It’s time to celebrate, mama! Not only has your babe hit his or her first year milestone, you’ve kept that kid (and yourself) alive and thriving for a whole year. We think that calls for a glass of champagne (or three), as well as a big, fat slice of cake. Here to provide the perfect, gluten-free, refined-sugar-free recipe is Lauren Godfrey, the talented lady behind the yummy and good-for-you food blog, Golden. “Coconut is the star here, as it lends its luscious flavor in three different ways—coconut sugar, coconut milk, and sweetened shredded coconut,” says Godfrey of her cake recipe, which she adapted from the Flour cookbook. “It’s the lovely brown coconut sugar that gives this cake not only its subtle sweetness, but its caramelized appearance. Coconut sugar can have a lot of texture right out of the package, so I recommend using a spice grinder or blender to powder the sugar, which makes it blend in more easily with the other ingredients.”
Triple Coconut Cake
2 1/4 cups gluten-free flour (Godfrey used Glutino)
1 2/3 cups powdered coconut sugar
2 tsp baking powder
1/2 tsp kosher salt
3/4 cups room temperature butter, cut into chunks
6 egg whites
1 cup organic coconut milk
2 cups sweetened shredded coconut (*see recipe below)
2 cups powdered coconut sugar
6 egg whites
1 1/2 cups room temperature butter, cut into chunks
1 tsp vanilla extract
1/4 tsp kosher salt
2/3 cups coconut milk
*Sweetened Shredded Coconut
2 cups shredded coconut
1/4 cup powdered coconut sugar
2 tbsp coconut oil
2 tbsp + 2 tsp water
Most sweetened, shredded coconut is made sweet through refined sugar, but it’s super simple to make your own using unrefined coconut sugar. Just add shredded coconut and sugar to a mixing bowl and stir to combine. Add oil and water and mix well to combine. Keep mixture in the bowl, stirring occasionally for about 10 minutes or until the coconut absorbs all of the liquids.
Preheat oven to 350. Prepare two cake pans (8″ or 9”). You can use butter and flour or a parchment circle, or all of the above!
Add flour, sugar, baking powder, and salt to the bowl of a stand mixer. Use the paddle attachment and mix ingredients on a low setting. Once well mixed, add the butter in stages and mix on low until combined with the dry ingredients and the mixture has a crumbly appearance.
In another bowl, mix the egg whites, coconut milk, and half of the sweetened shredded coconut until well combined.

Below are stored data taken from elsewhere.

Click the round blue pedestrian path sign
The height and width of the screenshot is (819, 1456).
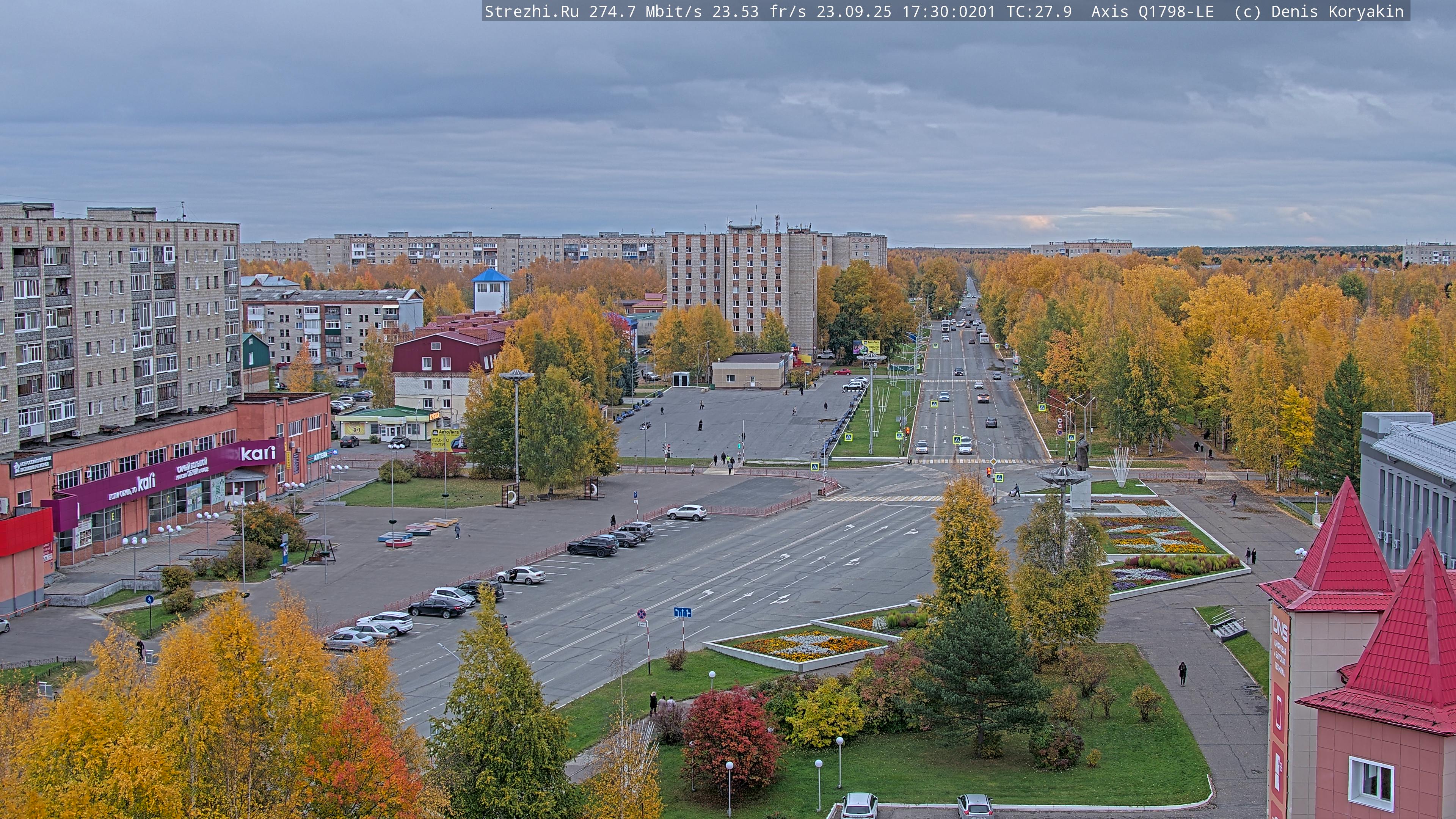[x=149, y=599]
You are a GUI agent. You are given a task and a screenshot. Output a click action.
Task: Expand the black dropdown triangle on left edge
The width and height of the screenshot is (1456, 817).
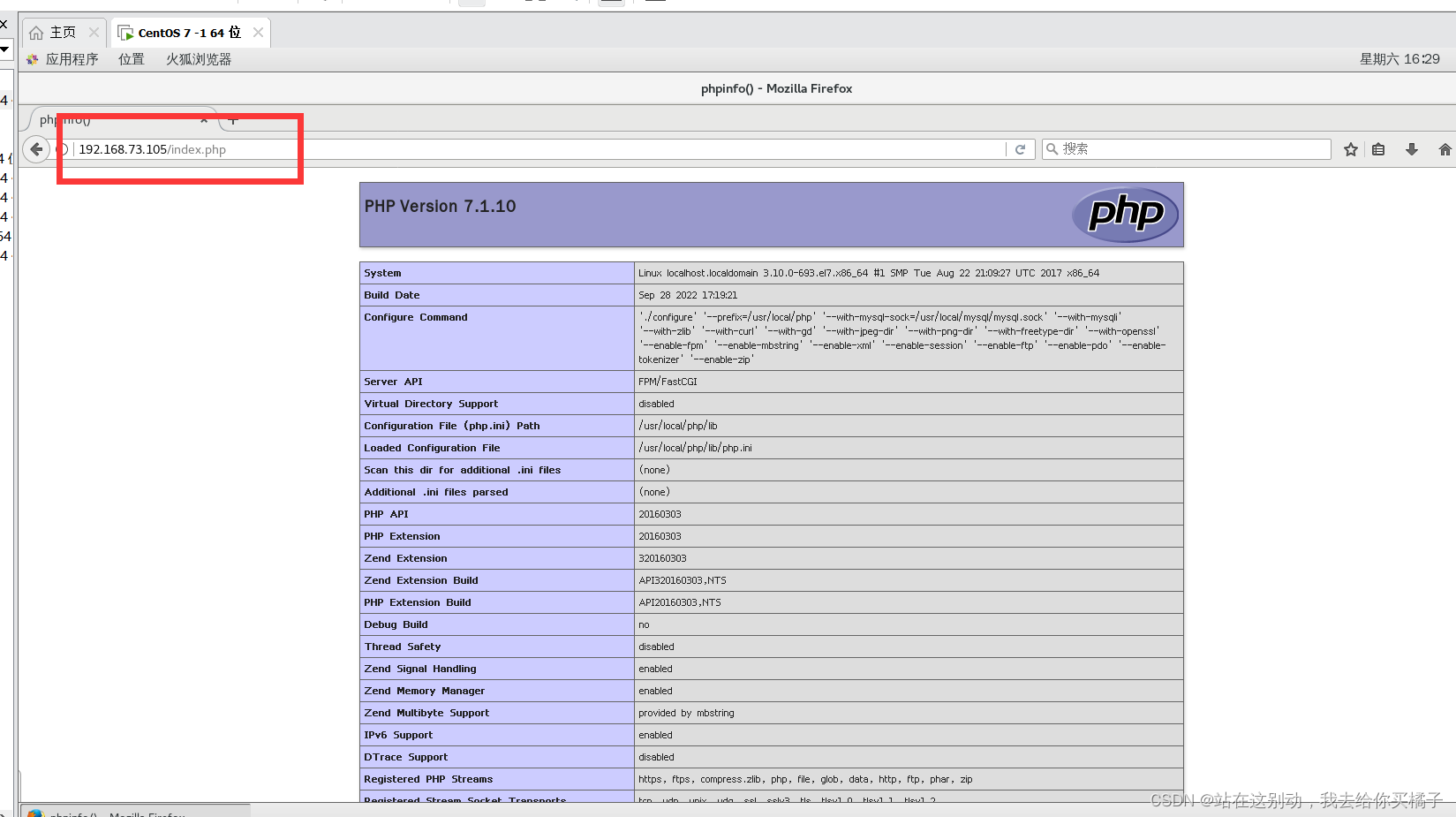[4, 50]
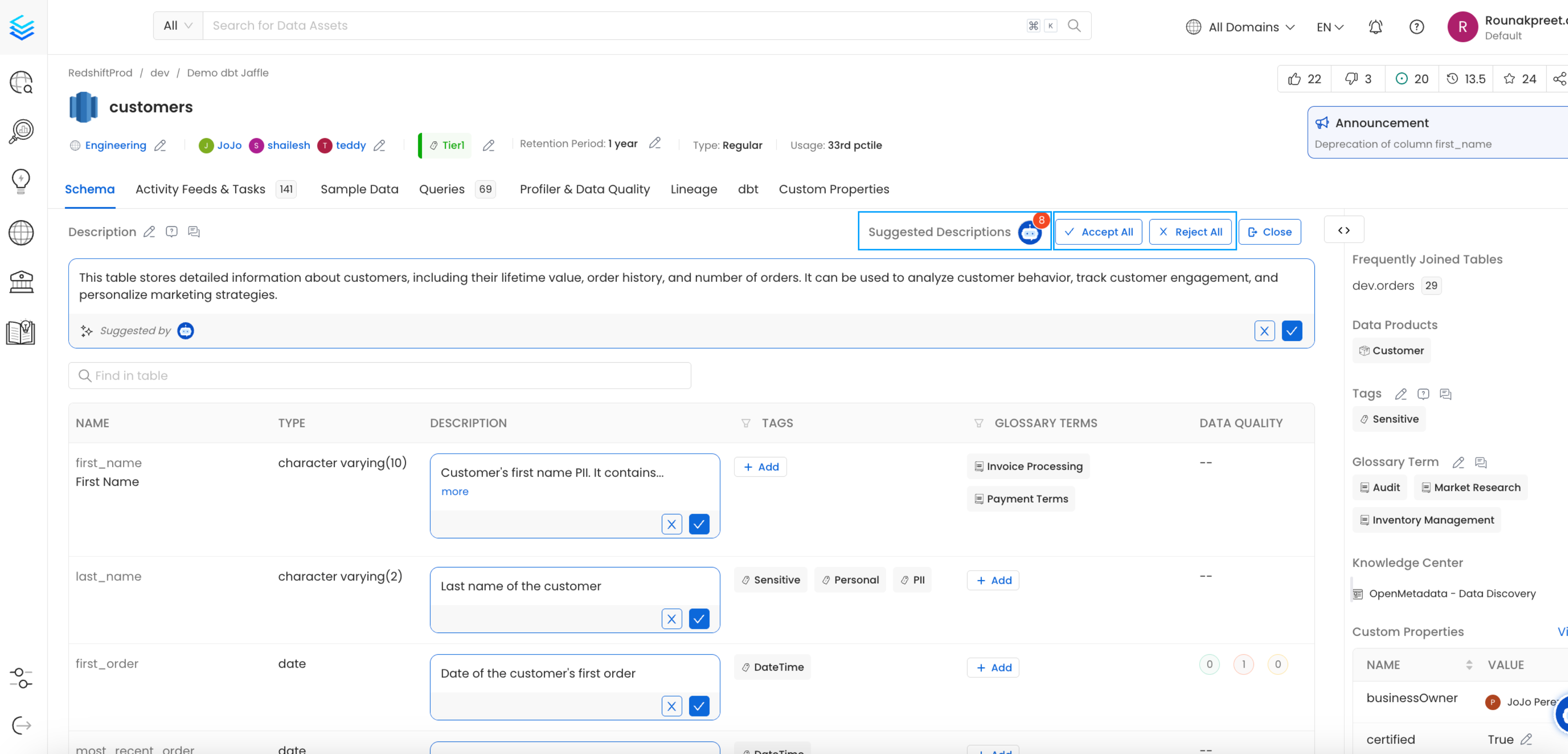This screenshot has width=1568, height=754.
Task: Accept the AI-suggested table description with the checkmark
Action: click(x=1292, y=331)
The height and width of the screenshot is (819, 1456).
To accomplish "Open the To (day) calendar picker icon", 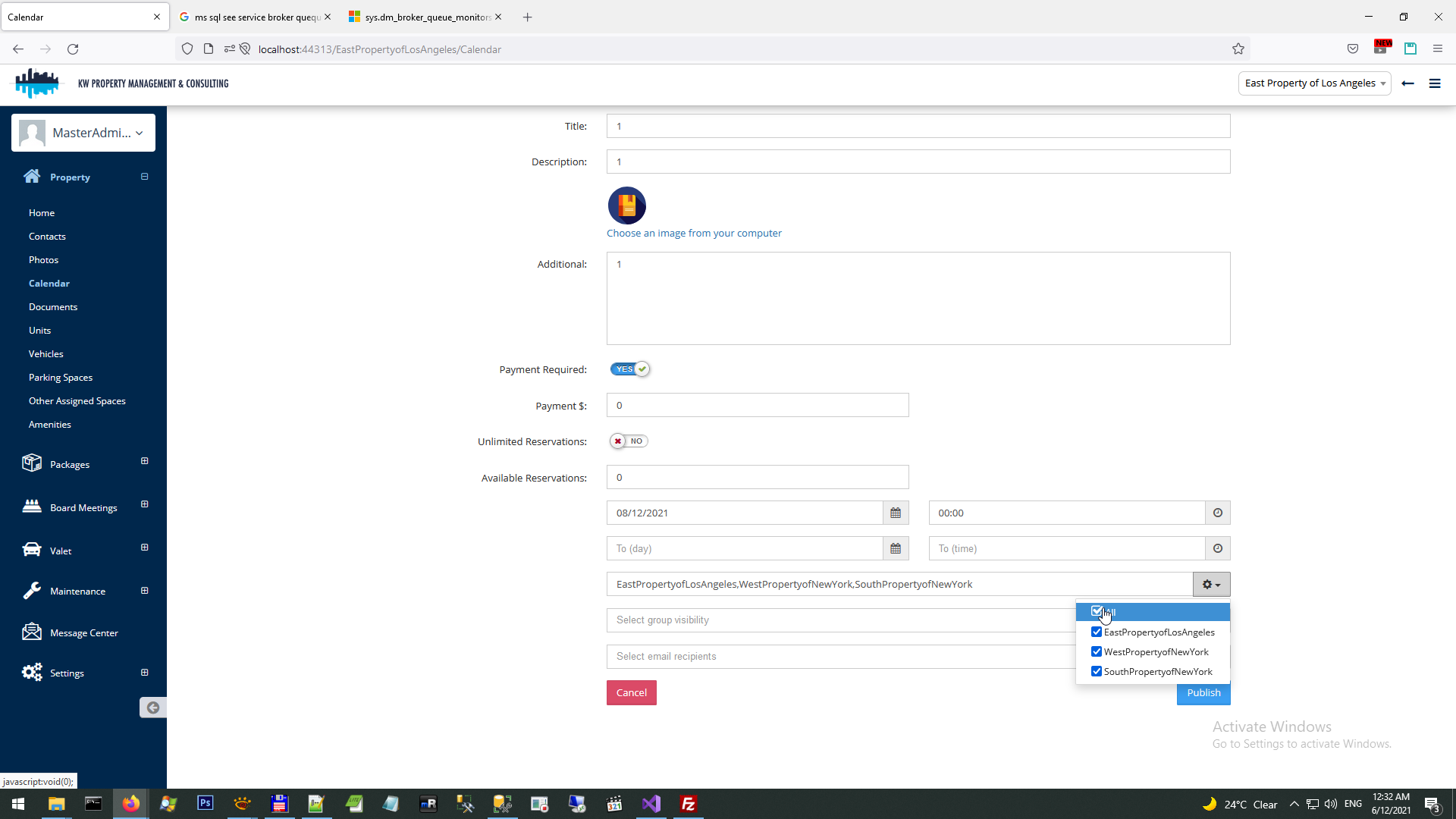I will [896, 549].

Add half of the wet mixture to the flour mixture and beat until well combined. Add the remaining wet mixture and beat until the combined ingredients are well mixed and the batter appears fluffy. Split the batter between the cake pans.
Bake for 20-25 minutes or until a cake tester or toothpick comes out clean. Take care not to over cook. Cool cake pans on a wire rack until they are cool enough to handle. Turn cake out of the pans, place onto a wire rack, and let cool completely.
Using a whisk, combine the powdered coconut sugar and egg whites until well combined. Using a double boiler, or bowl placed over (but not touching) simmering water, continually whisk the sugar/egg mixture until it’s hot.
Add hot sugar/egg mixture to the bowl of a stand mixer and using the whisk attachment, whisk on high speed for about 7 or 8 minutes, or until it appears to be meringue-like and is no longer hot. Decrease the speed and add the butter in stages. Once all butter is added, increase the speed until well combined. This could take up to 5 minutes.
Add the remaining ingredients and whip for a couple more minutes or until well combined. You can keep it at room temperature for a couple hours or until the cake is cooled, but quickly whip the frosting once more, just before you use it.
If you have a revolving cake stand, use it! But if not, find a suitable platter and place one of the cooled cakes onto the platter. Add some frosting and use an offset spatula to evenly spread it to the edges. Place the second cake with top-side down on top of the frosted lower cake. Using the offset spatula, add a thin layer of frosting to the cake. Put the cake in the fridge to set the frosting, and once it has set add the remaining frosting to completely coat the cake.
Take remaining 1 cup of sweetened shredded coconut and gently press it into the frosting to completely coat the top and sides of the cake.
The cake will keep for up to 3 days, and tastes best at room temperature. Just add a candle, then make a wish!